“I need to apologize to our former pastor,” he told me.

Bob is the pastor of a small church in another state.  He told me this story.

As a layman he was put on the search committee to seek the next preacher.  Then, they elected him chairman of the team.  Soon he began to gather information to present to prospective pastors.

“What is our salary package?” he asked the church treasurer.

The old gentleman had controlled the purse strings for that little congregation for several years.  He said to  Bob, “We don’t want a preacher who thinks about those things.  He should settle with the Lord if He’s calling him here, and come no matter what it pays.”

Bob said, “I don’t think so.  The laborer is worthy of his hire, Scripture says.”

Because Bob wanted to do this right, he insisted that the church pay an adequate salary with benefits.  And did what was necessary to put it together into an acceptable form.

And then, something interesting happened.

God made Bob the pastor of that church.

“It turned out that I was working out my own financial package,” he laughed.  “But I didn’t know it at the time.”

Then, Bob said something that has stayed with me ever since.

“Sometimes I think I ought to go back to our old pastor–he’s retired and moved off now–and apologize for not ever asking what he was being paid, and making sure he was being adequately compensated.”

Apologizing to the pastor.

What a novel concept.

I endorse that, by the way.  A lot of churches need to resurrect long deceased pastors and ask their forgiveness for how they were treated or mistreated, provided for or not provided for, discouraged or misdirected. Slandered. Abandoned.

Obviously, we cannot bring back deceased ministers.  But what we can do is make sure we are doing right by the pastors and staff members we have.

We can ask the right questions….

–We can start with the big question:  What are the ministers of our church being paid?

–Are they being provided with health insurance?  Reimbursement for car expenses for their travel?  Is money being put into a retirement account for them?

–In small churches, these questions could be asked personally of the elected leaders or even on the floor of the church business meeting.  In larger churches, one could address these queries to the appropriate committee.  (I am well aware that most churches do not publicize the salaries of ministers.  Even so, several responsible leaders should have this information and make sure the church is being faithful.)

–Each year at budget time, the question of staff salaries, benefits, and raises should be addressed.

What we must not do is let one or two people set the policies.  “Trust me.”  Or better, “What’s the matter–don’t you trust me?”  Allow this and I can just about guarantee that the preacher will suffer from someone’s domination or whims or prejudices or fears.

Please. Do not let that happen.

Regardless of the size of your church, you can find out a) how these decisions are made and b) who has the information.  Regardless of the size of your church, as a church member you are entitled to contact those leaders with your concerns and questions.

–And while we’re on the subject, when a minister is leaving with no place to go–he’s being terminated or is retiring or something else–church members should find out how they are being compensated.  Are they being given severance? A retirement package?  And how much is it, for how long?

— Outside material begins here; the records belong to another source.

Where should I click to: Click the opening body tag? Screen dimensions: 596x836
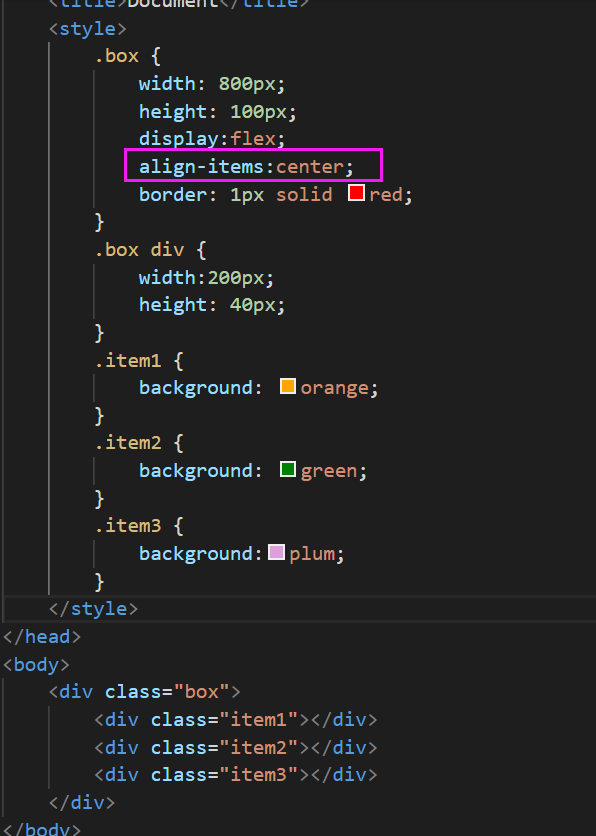[36, 665]
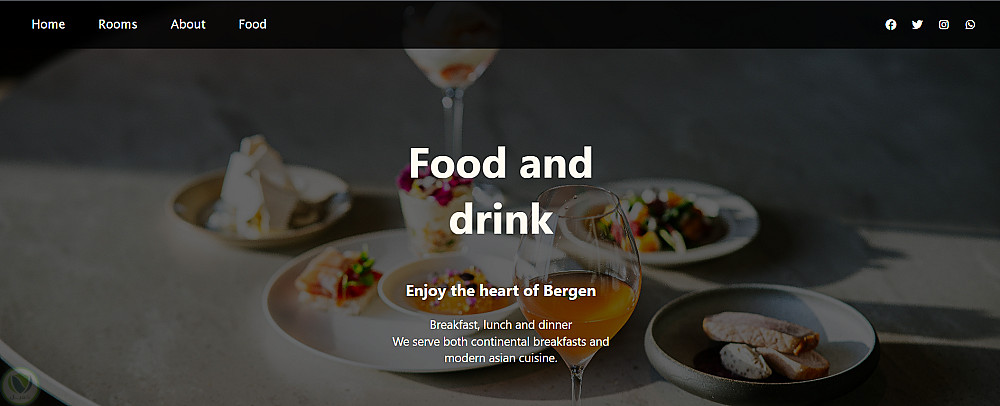The image size is (1000, 406).
Task: Open the Facebook social icon
Action: (891, 25)
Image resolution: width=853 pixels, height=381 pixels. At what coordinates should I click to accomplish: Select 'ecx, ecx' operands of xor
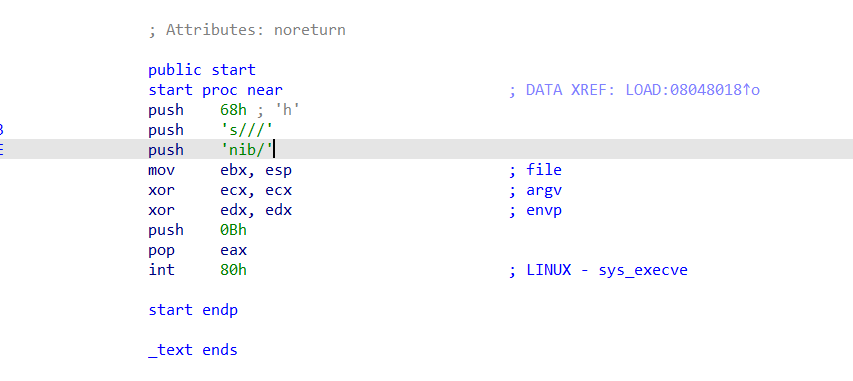point(256,190)
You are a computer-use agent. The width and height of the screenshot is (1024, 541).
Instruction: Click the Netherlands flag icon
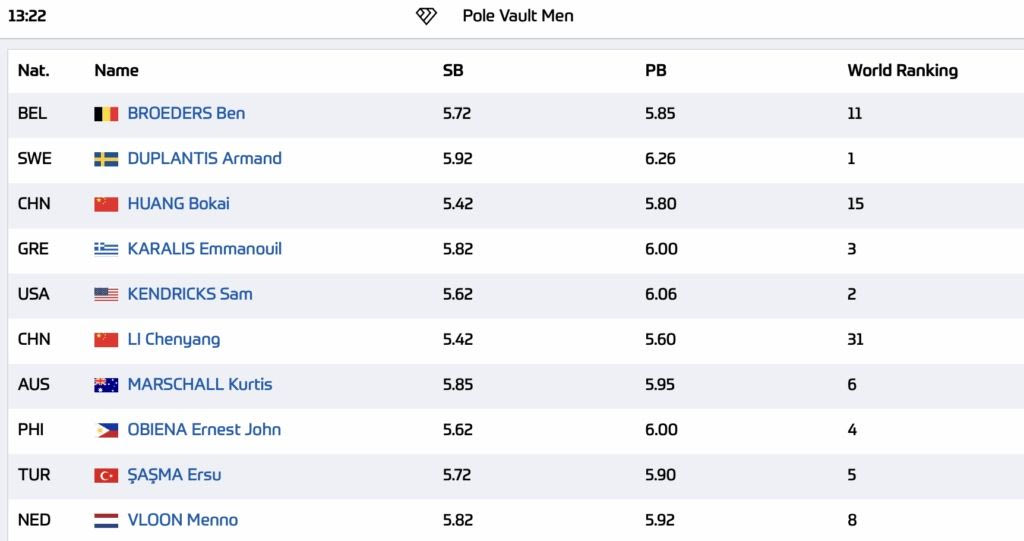pos(106,520)
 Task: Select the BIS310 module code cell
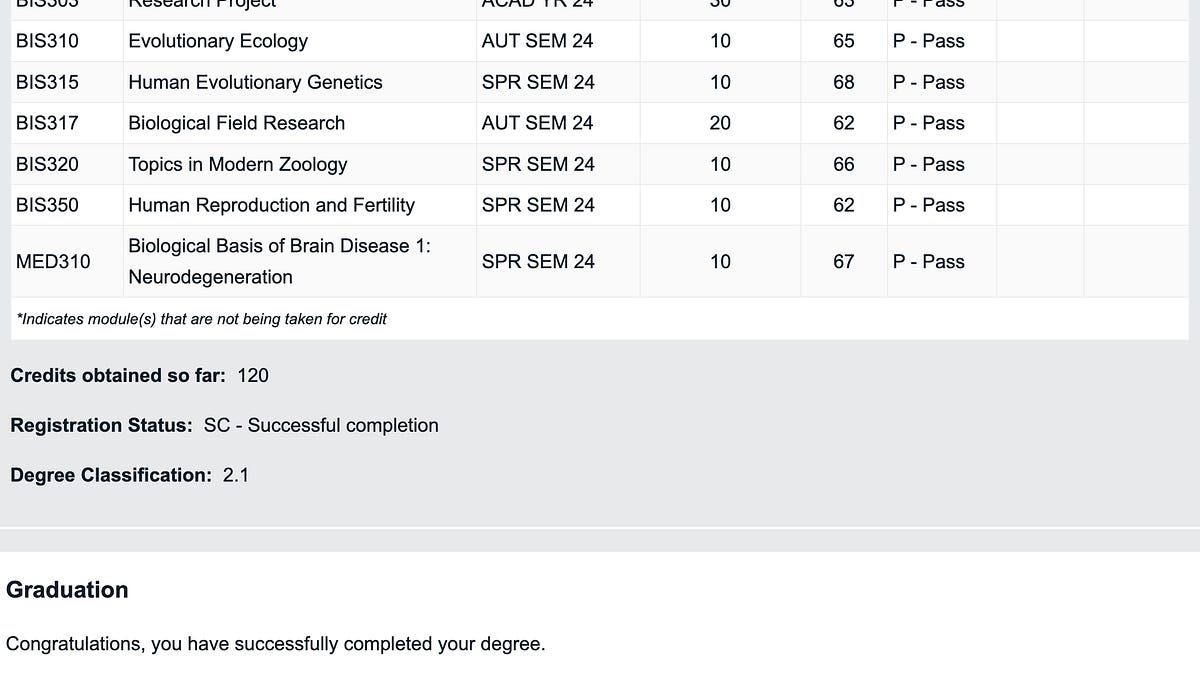[47, 41]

Ask the questions.  Speak up.  Wait for answers.  And do not accept the answer that “these things are better handled in private.”  While it is true that most ministers do not want their income made public, enough leaders should know the numbers that one can discreetly find out this information.

I would be wary of belonging to a church where I could not find out this information.  When a close friend told me his church never gave financial reports to the congregation and that no one could find out what the pastor was making, I suggested he leave.  He did.

A church with the congregational form of government–that’s what most Baptist churches claim as their own–should live up to the name.

3 thoughts on ““I need to apologize to our former pastor,” he told me.

  1. What a great word Bro. Joe! After 40 years of ministry, I recently retired from full-time ministry and serve as an interim pastor. Many years ago, I clashed with a church treasurer over starting my retirement plan through the SBC Annuity Board. He said, “You are young, you don’t need to worry about that now.”

    Today, my retirement funds help provide for my wife and I — because the Lord gave me the strength to hold my temper and deliver straightforward reasons why a young preacher should begin immediately saving toward the future. She is thankful!

    Thankful to you Bro. Joe for sharing your wisdom through the years!



  2. I really wish more people understood this. As a staff wife, I have always had to keep quiet about salaries, even when they were grossly unfair. We are not in ministry to get rich, and God had always provided for us. Sometimes the church misses out on God’s blessings because they are not willing to be generous with ministerial staff.

  3. I remember hearing the old saying “Lord, we’ll keep him poor, you keep him humble.”
    I served a church “long ago” that wanted me to be “fully funded” yet they were strained in their budget. I asked to be allowed to do some part time work (gave them specifics as to hours, etc.) yet they “didn’t want their pastor to work”. It was a catch 22 for me, as we struggled to keep afloat until God moved us from there. He was always faithful to provide.

    Appreciate the word. The subject you address is another reason I highly recommend bi-vocational ministry as God leads. These turbulent times it can be a lifesaver for a minister and his family.